Task prompt:
Write out exactly the lines running from the one that contains "Instruction: Click the gray number 3 circle" through the end of the material.

Dataset records:
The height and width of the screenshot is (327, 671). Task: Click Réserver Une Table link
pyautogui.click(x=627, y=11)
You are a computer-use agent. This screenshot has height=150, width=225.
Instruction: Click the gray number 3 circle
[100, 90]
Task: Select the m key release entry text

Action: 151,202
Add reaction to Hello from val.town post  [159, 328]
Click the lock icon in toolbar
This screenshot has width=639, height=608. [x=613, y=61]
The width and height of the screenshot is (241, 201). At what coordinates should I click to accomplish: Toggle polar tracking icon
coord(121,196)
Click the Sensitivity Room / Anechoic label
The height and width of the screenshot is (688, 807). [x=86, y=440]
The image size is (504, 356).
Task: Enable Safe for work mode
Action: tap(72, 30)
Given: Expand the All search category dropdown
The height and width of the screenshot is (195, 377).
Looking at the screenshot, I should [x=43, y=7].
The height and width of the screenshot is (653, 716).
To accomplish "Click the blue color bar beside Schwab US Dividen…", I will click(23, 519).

Solution to the problem:
Instruction: Click the gray number 3 circle
[100, 90]
Task: Select the m key release entry text

Action: 151,202
Add reaction to Hello from val.town post  [159, 328]
Click the lock icon in toolbar
This screenshot has width=639, height=608. [x=613, y=61]
The width and height of the screenshot is (241, 201). At what coordinates should I click to accomplish: Toggle polar tracking icon
coord(121,196)
Click the Sensitivity Room / Anechoic label
The height and width of the screenshot is (688, 807). [x=86, y=440]
The image size is (504, 356).
Task: Enable Safe for work mode
Action: tap(72, 30)
Given: Expand the All search category dropdown
The height and width of the screenshot is (195, 377).
Looking at the screenshot, I should [x=43, y=7].
The height and width of the screenshot is (653, 716).
To accomplish "Click the blue color bar beside Schwab US Dividen…", I will click(23, 519).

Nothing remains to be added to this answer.